PROBLEM TO SOLVE: Search the entries for the line containing "Uncheck first row contains label checkbox". Repeat it, then every line after it, exactly through the final line.

GIVEN RECORDS:

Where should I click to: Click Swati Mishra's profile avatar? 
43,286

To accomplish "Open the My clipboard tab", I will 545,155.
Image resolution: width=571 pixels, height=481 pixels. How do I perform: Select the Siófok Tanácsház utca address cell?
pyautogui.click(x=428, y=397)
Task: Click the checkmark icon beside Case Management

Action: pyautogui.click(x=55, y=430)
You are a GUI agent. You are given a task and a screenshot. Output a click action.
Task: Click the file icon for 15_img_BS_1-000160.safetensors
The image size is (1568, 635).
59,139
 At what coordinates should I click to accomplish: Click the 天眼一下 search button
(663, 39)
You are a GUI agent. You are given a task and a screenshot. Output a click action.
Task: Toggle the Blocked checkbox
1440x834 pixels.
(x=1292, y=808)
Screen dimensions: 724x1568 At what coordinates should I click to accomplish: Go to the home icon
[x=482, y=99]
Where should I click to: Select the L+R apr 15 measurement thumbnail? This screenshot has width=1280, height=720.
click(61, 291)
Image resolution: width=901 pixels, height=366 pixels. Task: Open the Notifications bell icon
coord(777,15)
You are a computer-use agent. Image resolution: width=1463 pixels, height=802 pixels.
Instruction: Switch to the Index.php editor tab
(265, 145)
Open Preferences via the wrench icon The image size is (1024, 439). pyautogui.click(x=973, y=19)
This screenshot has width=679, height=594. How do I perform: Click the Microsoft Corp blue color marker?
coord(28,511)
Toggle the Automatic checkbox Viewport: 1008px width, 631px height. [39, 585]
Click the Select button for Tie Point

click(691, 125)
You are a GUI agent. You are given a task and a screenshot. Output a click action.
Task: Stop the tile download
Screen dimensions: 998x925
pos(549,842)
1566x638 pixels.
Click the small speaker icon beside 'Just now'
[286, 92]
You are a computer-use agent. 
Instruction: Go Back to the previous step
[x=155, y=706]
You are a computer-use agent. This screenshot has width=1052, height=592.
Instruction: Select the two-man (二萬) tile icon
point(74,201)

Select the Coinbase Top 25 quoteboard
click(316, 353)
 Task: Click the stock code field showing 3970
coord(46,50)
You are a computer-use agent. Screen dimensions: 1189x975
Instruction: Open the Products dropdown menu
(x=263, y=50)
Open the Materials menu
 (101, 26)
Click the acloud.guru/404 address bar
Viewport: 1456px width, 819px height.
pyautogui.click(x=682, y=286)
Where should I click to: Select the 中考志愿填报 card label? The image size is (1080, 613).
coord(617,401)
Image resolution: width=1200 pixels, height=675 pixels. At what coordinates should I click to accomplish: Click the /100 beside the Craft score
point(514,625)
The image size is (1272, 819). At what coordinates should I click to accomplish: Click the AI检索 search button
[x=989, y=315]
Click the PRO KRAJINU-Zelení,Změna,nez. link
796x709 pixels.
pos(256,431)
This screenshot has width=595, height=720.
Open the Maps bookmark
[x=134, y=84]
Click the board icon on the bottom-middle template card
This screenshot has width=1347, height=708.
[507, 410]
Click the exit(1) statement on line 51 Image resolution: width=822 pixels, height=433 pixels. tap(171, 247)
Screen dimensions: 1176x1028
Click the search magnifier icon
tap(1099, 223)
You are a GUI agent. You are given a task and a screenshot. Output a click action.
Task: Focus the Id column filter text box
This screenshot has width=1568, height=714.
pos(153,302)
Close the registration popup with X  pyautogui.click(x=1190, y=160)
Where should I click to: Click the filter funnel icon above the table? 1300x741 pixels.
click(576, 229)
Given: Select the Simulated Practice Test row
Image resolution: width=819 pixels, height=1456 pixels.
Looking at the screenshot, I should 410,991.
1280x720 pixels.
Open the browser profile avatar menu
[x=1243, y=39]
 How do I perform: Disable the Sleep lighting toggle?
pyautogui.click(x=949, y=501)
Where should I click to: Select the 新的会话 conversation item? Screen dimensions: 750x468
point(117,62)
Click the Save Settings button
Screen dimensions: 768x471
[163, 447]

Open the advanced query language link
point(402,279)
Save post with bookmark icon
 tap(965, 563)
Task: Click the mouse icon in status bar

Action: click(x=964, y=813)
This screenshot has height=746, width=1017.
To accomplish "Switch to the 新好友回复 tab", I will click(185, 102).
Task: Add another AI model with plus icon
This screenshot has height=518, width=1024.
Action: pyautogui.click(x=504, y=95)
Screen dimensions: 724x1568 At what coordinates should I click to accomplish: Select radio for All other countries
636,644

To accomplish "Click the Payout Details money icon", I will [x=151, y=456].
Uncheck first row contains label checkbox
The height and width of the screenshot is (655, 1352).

TASK SOLUTION:
Uncheck first row contains label checkbox
The height and width of the screenshot is (655, 1352).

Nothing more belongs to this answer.